- Consigne 1 -
Selon l'extrait sur la pensée créole martiniquaise, dans quel but les procédés philosophiques antillais ont-ils été pensés ? Répondez en une à trois phrases.

- Extrait du document -
Un savoir-faire ancré dans la réalité martiniquaise

Notre réflexion théorique s’ancre dans la spécificité caribéenne, plus particulièrement martiniquaise, et s’élabore à partir de la pensée conçue en langue créole. Puisant dans ce lexique, nous mettons en évidence les aphorismes Sé dèyè pawòl ki ni pawòl et Tout moun sé moun ainsi que le concept de « femmisme », pour définir le cadre théorique dans lequel nous situons le travail de Josépha Jouffret-Labbé. À travers les préceptes que manifestent ces aphorismes, nous mettons en avant l’existence d’une réelle production philosophique antillaise, bien que celle-ci ait rarement été reconnue par les milieux intellectuels. Pourtant, ces procédés ont été pensés précisément pour élaborer des outils appropriés en vue de faire face au contexte oppressif des périodes esclavagiste et coloniale, que la penseuse et psychothérapeute martiniquaise Jeanne Wiltord (2019 : 15) a nommé la colonisation esclavagiste et racialisée (CER), acronyme évoquant l’étau dans lequel fut précipitée la population originaire d’Afrique ayant survécu au Passage du Milieu (Middle Passage).

- Données extraites -
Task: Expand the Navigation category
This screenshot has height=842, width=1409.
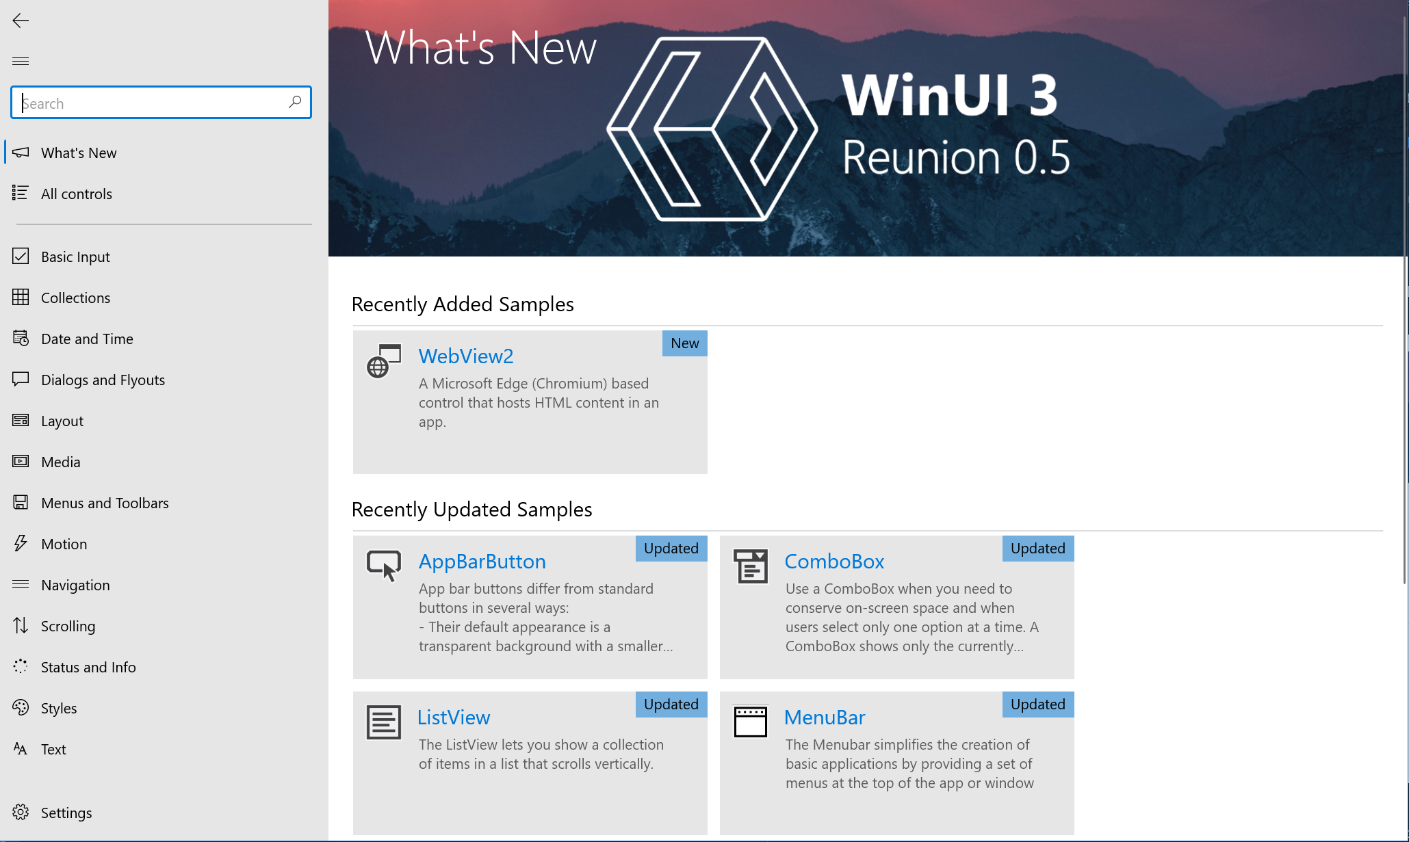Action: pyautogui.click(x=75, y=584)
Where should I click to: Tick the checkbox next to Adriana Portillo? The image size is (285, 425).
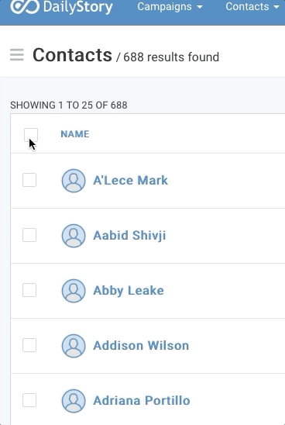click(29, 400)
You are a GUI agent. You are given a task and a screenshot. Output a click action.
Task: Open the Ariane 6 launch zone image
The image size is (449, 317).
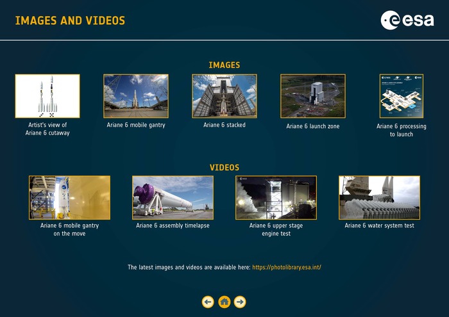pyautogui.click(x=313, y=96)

- Consigne 2 -
Dans les enregistrements, renommez « screenshot » en « screen capture » sans rien changer d'autre. Commencez à la ligne qui contient « Where should I » et allez jusqu'à la fin des enregistrements, en laissant de côté les images.

- Réponse finale 1 -
Ils ont été pensés précisément pour élaborer des outils appropriés afin de faire face au contexte oppressif des périodes esclavagiste et coloniale. Jeanne Wiltord a nommé ce contexte la colonisation esclavagiste et racialisée (CER).

- Réponse finale 2 -
Where should I click to: Tick the checkbox next to Adriana Portillo? The image size is (285, 425).
click(29, 400)
You are a GUI agent. You are given a task and a screen capture. Output a click action.
Task: Open the Ariane 6 launch zone image
The image size is (449, 317).
pyautogui.click(x=313, y=96)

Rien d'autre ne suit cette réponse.